The reason is that FOR seems to support using the same loop variable name in nested loops while behaving sensibly (i.e. changes to the loop variable in the inner loop does not affect the loop variable used in the outer loop). This is a very desirable property for the sake of code composability and maintenance (the outer loop might for instance call a GOSUB routine and it's not always obvious it will contain an inner loop).

Do I have this right, or did I maybe miss some important detail somewhere?

Also another question, in CMD.EXE batch files the FOR loop variables must have two percent signs while it makes do with only one on the command line. TCC on the other hand seems to work fine with only one percent sign also in batch files. Is this something you can count on or does it just happen to work? Two percent signs work as well with TCC.

Test batch file to illustrate my points regarding nested loops with same loop variable names.

Code:
@echo off

echo.
ECHO FOR /L
echo.

for /l %val in (1,1,2) do (
   echo Outer1 %val
   for /l %val in (1,1,2) do (
     echo `  `Inner %val
   )
   echo Outer2 %val
)

echo.
ECHO DO
echo.

do i = 1 to 2
   echo Outer1 %i%
   do i = 1 to 2
     echo `  `Inner %i%
   enddo
   echo Outer2 %i%
enddo

echo.
ECHO _do_loop testing
echo.

do 3
   echo Outer1 %_do_loop
   do 3
     echo `  `Inner %_do_loop
   enddo
   echo Outer2 %_do_loop
enddo
 
The behavior of "DO i=m to n" seems correct (there is only one variable i) and useful. When the loop is finished, you can use the value of i determine if the loop continued to the end or was terminated early.
Code:
do i=1 to 3
   echo %i
   if %i == 2 leave
enddo
if %i != 4 echo DO loop terminated early!

It's reasonable to expect the user to use different variable names when nesting such loops.

I could make the same argument for _do_loop since it outlives the do loop.
Code:
v:\> do 2 ( echo foo ) & echo %_do_loop
foo
foo
3

And I could sympathize with the contrary argument that the value of _do_loop should depend on the DO nesting level. Maybe we need _do_level[n]

If you prefer FOR, use it. I'm glad to be rid of it.
 
It seems that for counted loops (n1 to n2) with a loop variable (e.g. i) that will be used inside the loop that FOR is preferable to DO, even though it's mostly included for CMD.EXE compatibility as per the help.

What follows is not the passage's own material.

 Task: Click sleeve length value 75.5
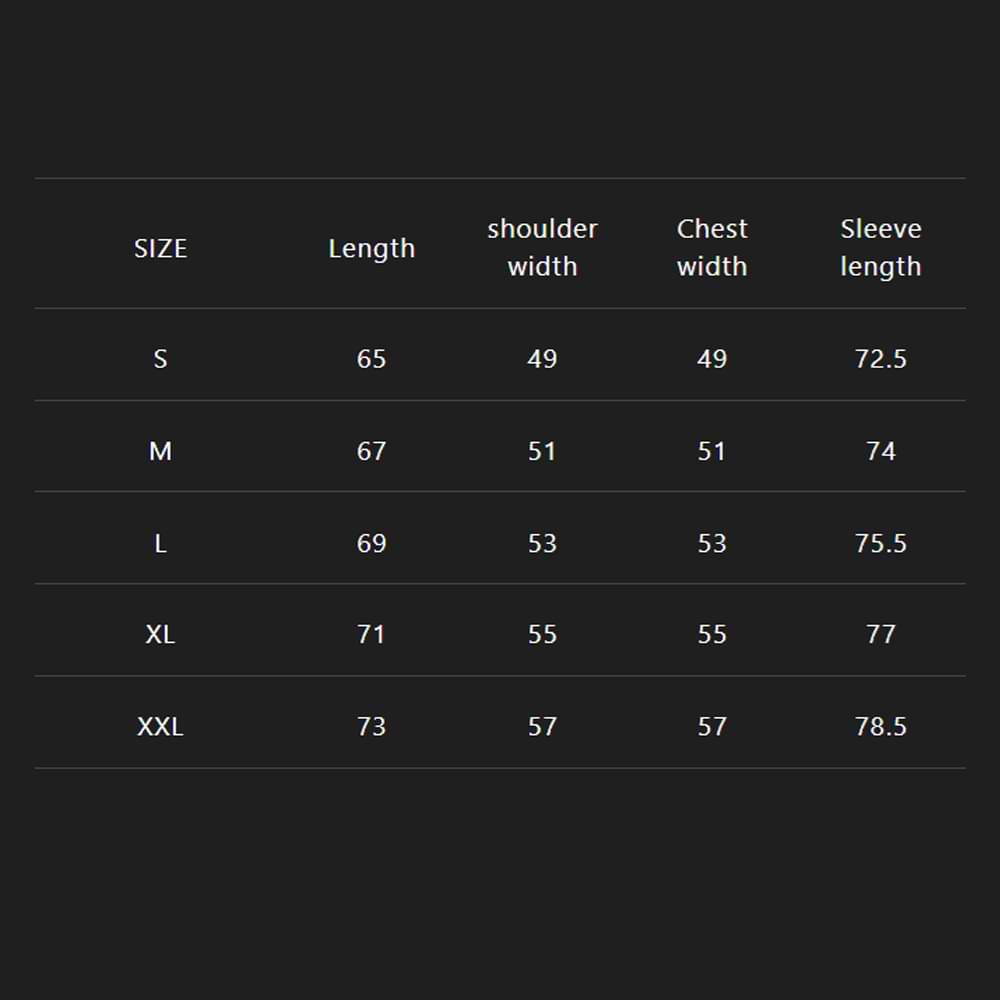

The reason is that FOR seems to support using the same loop variable name in nested loops while behaving sensibly (i.e. changes to the loop variable in the inner loop does not affect the loop variable used in the outer loop). This is a very desirable property for the sake of code composability and maintenance (the outer loop might for instance call a GOSUB routine and it's not always obvious it will contain an inner loop).

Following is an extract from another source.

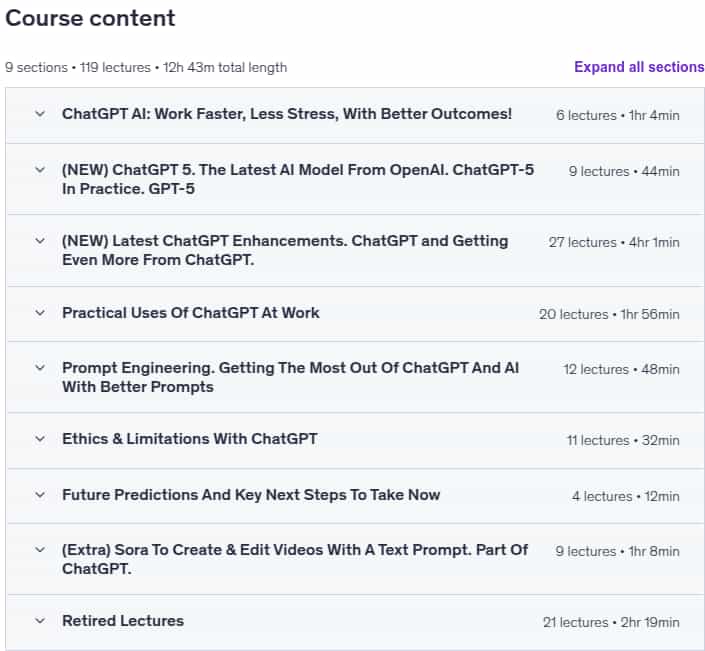Expand the 'Latest ChatGPT Enhancements' section chevron

click(40, 241)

Do I have this right, or did I maybe miss some important detail somewhere?

IMHO, based on half a century of coding programs, using the same variable name for an outer and an inner loop is a major cause of confusion, and a very bad practice, to be avoided at all costs, especially if the inner loop is not surrounded by a SETLOCAL - ENDLOCAL pair. BTW, it is clear that with DO loops instead of FOR loops using the same variable name in the inner loop overwrites the one in the outer loop, so unintentiional infinite loops and other major mistakes are very easy to create by reusing control variable names...

Also another question, in CMD.EXE batch files the FOR loop variables must have two percent signs while it makes do with only one on the command line. TCC on the other hand seems to work fine with only one percent sign also in batch files. Is this something you can count on or does it just happen to work? Two percent signs work as well with TCC.
WAD. You can depend on it. See the FOR command's FORMAT in HELP.

Code:
v:\> do 2 ( echo foo ) & echo %_do_loop
foo
foo
3
IMHO the value of _do_loop at the end is WRONG! From HELP -> DO:
%_do_loop The number of times the DO loop has been executed

It is obvious from the number of time foo is printed the loop was executed twice, not thrice. I am posting a separate thread for this issue.

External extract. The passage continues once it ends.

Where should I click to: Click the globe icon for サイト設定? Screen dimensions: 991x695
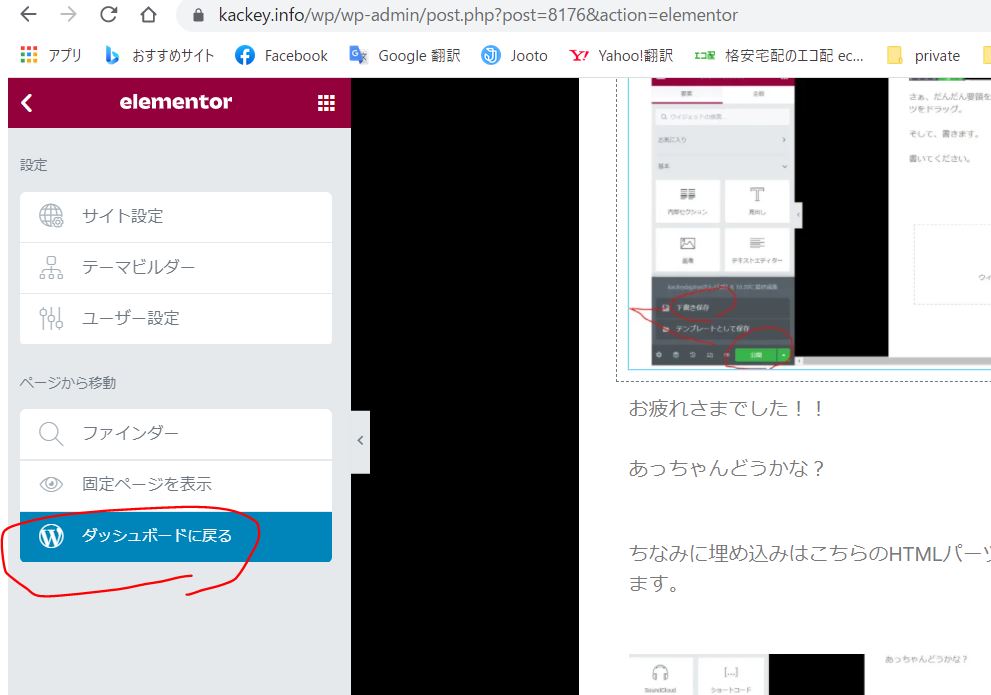(x=51, y=216)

And ... the value of _do_loop should depend on the DO nesting level. Maybe we need _do_level[n]
A pseudoarray of _do_loop[n], to be created only by executing LEAVE n, where n>1, is indeed desirable.
 
The behavior of "DO i=m to n" seems correct (there is only one variable i) and useful. When the loop is finished, you can use the value of i determine if the loop continued to the end or was terminated early.

Oh, I'm not complaining about the behaviour of DO here, just illustrating how it works differently from FOR.

It's reasonable to expect the user to use different variable names when nesting such loops.

I agree, and I would do so if the loops where lexically nested in the batch file. When I stumbled upon this little problem (and wasted some time debugging it) I had a a loop which happened to indirectly contain another loop which was used inside an ALIAS so I was not immediately aware of it. (The code was not written that way originally, but ended up so when I added new features and moved things around)

If you prefer FOR, use it. I'm glad to be rid of it.

It does not look as nice, true, but since its loop variable is contained inside the FOR construct and does not seem to mess with the environment before or after it seems much safer for use in ALIAS:es and sub-routines (in case you don't wrap them in SETLOCAL/ENDLOCAL pairs).
 
Last edited:
IMHO, based on half a century of coding programs, using the same variable name for an outer and an inner loop is a major cause of confusion, and a very bad practice, to be avoided at all costs, especially if the inner loop is not surrounded by a SETLOCAL - ENDLOCAL pair. BTW, it is clear that with DO loops instead of FOR loops using the same variable name in the inner loop overwrites the one in the outer loop, so unintentiional infinite loops and other major mistakes are very easy to create by reusing control variable names...

I agree, the documentation makes it very clear how DO is supposed to work.

Just an easy trap to fall into if you're more used to high-level languages (and prefers "i" as loop variable name!) where the loop variable is contained inside the loop. Luckily FOR (/L) works the same way in TCC as well it seems.

WAD. You can depend on it. See the FOR command's FORMAT in HELP.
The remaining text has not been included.